◆ **WHAT IS BEING ASKED**
Count the lines in the records below that contain the string "video", treating uppercase and lowercase as different. Reply with the number alone.
───── EXERCISE DATA ─────
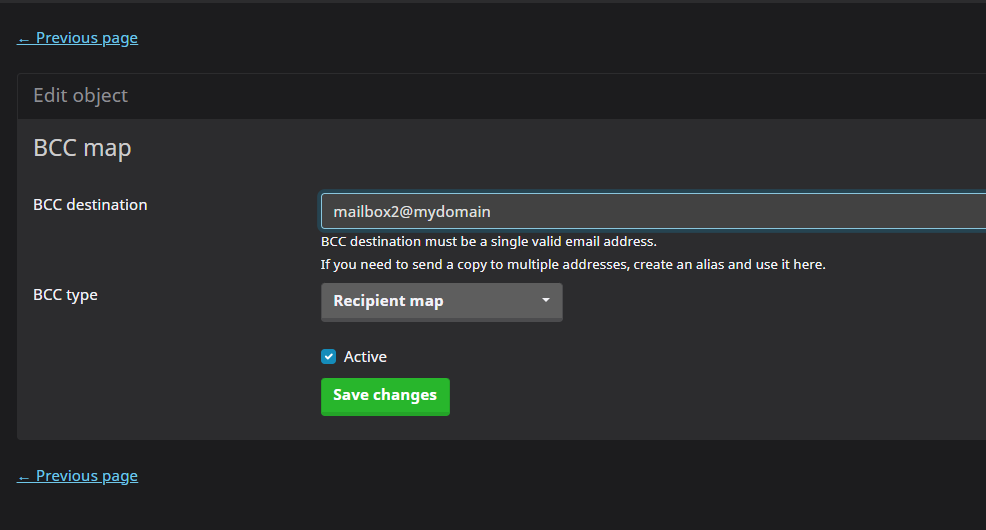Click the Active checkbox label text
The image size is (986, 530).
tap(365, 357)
─────
───── EXERCISE DATA ─────
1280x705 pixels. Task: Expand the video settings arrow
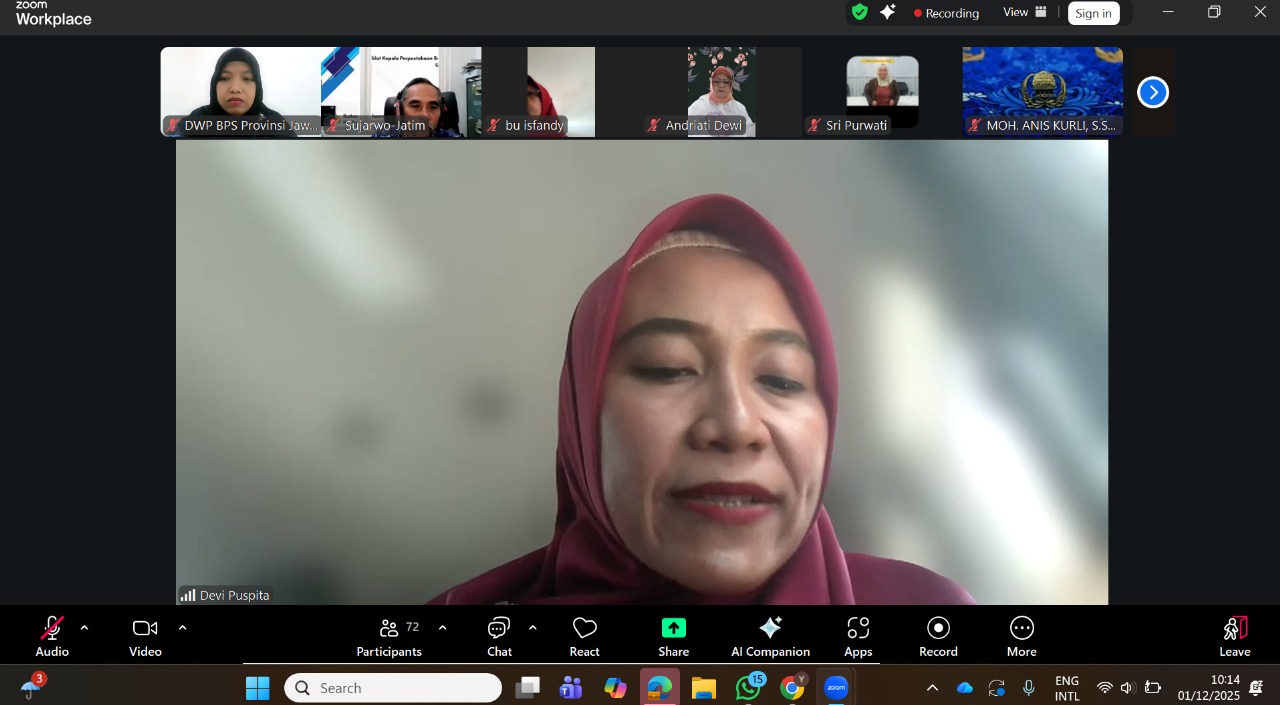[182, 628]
─────
◆ **EXERCISE SOLUTION**
1